A hike to Spray Park offers solitude and gorgeous scenery – minus the summer crowds of the busier Sunrise and Paradise areas of Mount Rainier National Park.


At 14,410 feet above sea level Mount Rainier is the tallest of the volcanic peaks in the Cascade Mountain Range, and this gorgeous giant has an astounding 25 major glaciers.  Within the continental United States no other mountain has as many glaciers as Mount Rainier.  Besides its beautiful glaciers, Mount Rainier also has many permanent snow fields.  This gorgeous mountain gets a lot of snow. It gets so much that many of its roads close as soon as the snow comes in the fall, and they stay closed until they are once again safe to travel.  The snow closes the trails too, and it is often into the summer before they are open again, especially at higher elevations.

Even though it takes more time for the snow on the roads and trails at the higher elevations of Mount Rainier to clear, the lower elevations clear faster.  As such, they are the first areas of Mount Rainier National Park to open.  Once they do, visitors start flocking to Mount Rainier because it is a majestically beautiful mountain that adventurers and nature lovers can’t wait to explore each summer.

Hiking Mount Rainier

The easy to get to trails at lower elevations get a lot of foot traffic as soon as they are opened by park staff.  As the snow melt moves up the mountain, more trails become accessible.  Some of these trails are short, others are long.  Some are easy, some are hard.  No matter what type of adventure they have in store for visitors, the one thing that many of them have in common is that they are easy to access.  As such, these trails get very busy.

Unfortunately, this popularity compromises the wilderness experience sought after by many who visit Mount Rainier.  Thus those seeking solitude often seek out remote areas of the park which are not as easy to access and therefore don’t attract as many visitors.  One such area which is incredibly beautiful, and peaceful, is Spray Park.

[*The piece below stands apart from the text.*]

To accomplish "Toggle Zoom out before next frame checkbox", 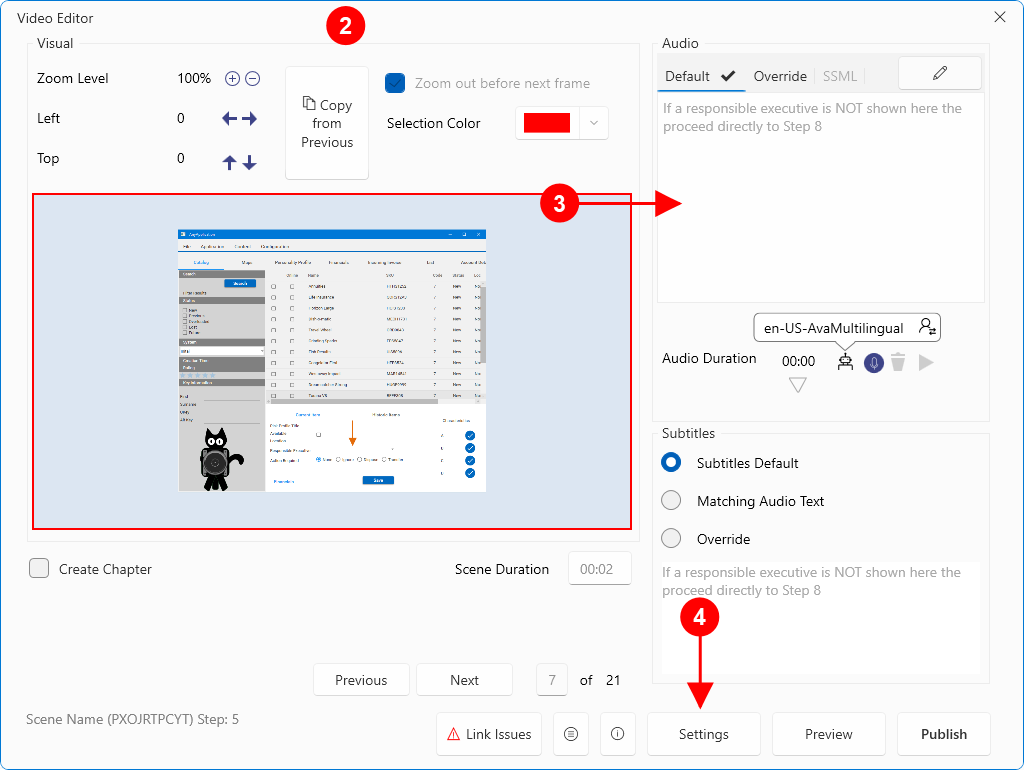I will click(x=395, y=83).

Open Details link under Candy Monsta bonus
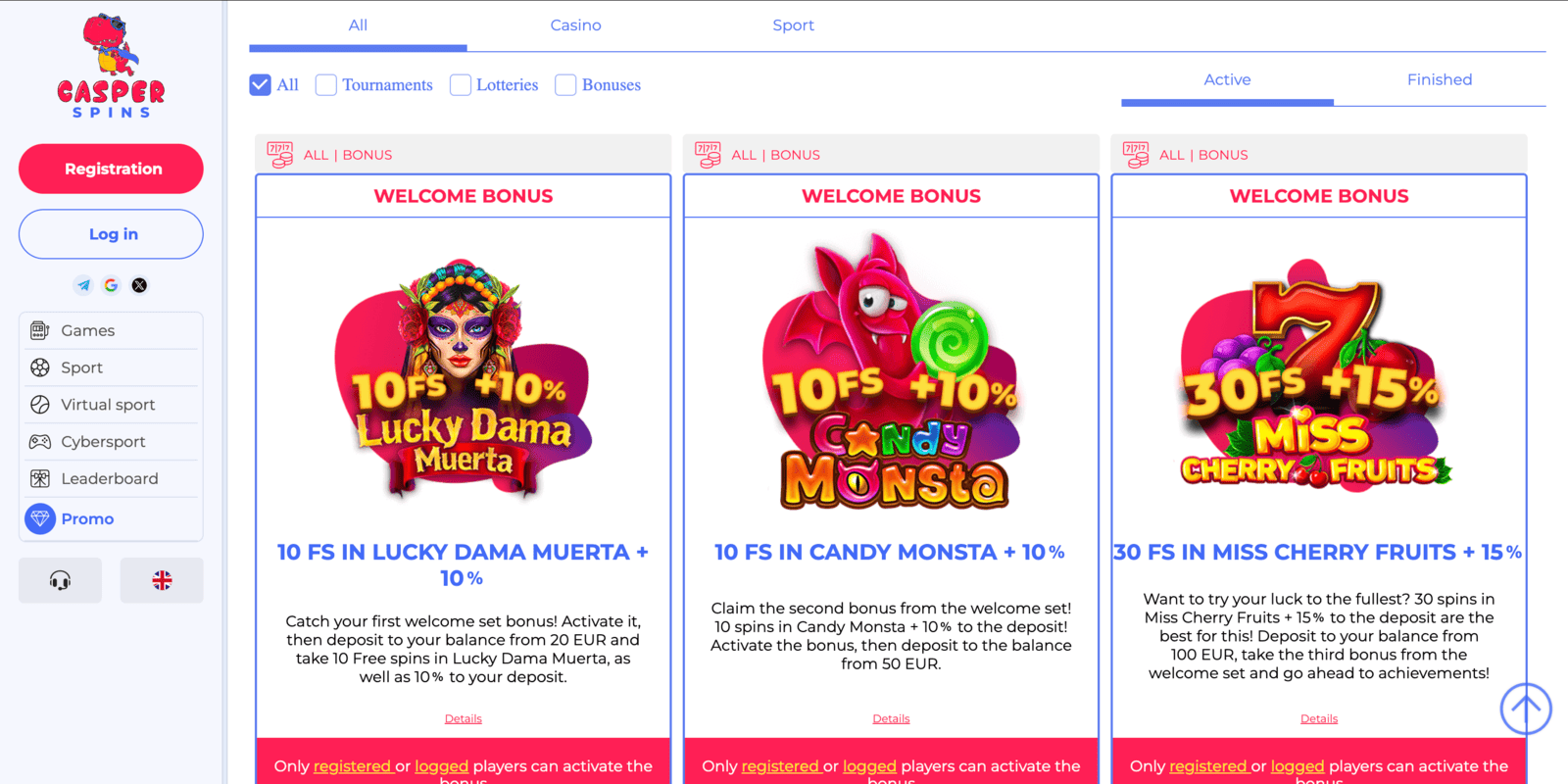click(891, 718)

Visitors access this trailhead after entering the park at the Mowich Lake Entrance and traveling about 6 miles on a rough and bumpy gravel road.  After arriving at Mowich Lake, the hike to Spray Park starts off on the Wonderland Trail where it passes through the entrance to the campground.  

Eagle Cliff & Spray Falls

After a short walk out from the Mowich Lake trailhead, the Wonderland Trail intersects the Spray Park Trail.  The Wonderland Trail continues off to the right, so take a left here to hike to Spray Park.  Because the trail runs entirely in the forest initially there aren’t any views at all until hikers reach Eagle Cliff.  A spur trail there leads out to stunning views of Mount Rainier.  Do not miss this!  After a little under two miles, at the start of a series of switchbacks, there is a short (.1 mile) spur trail which leads out to Spray Falls.  Check it out if you like, and then return to the main trail.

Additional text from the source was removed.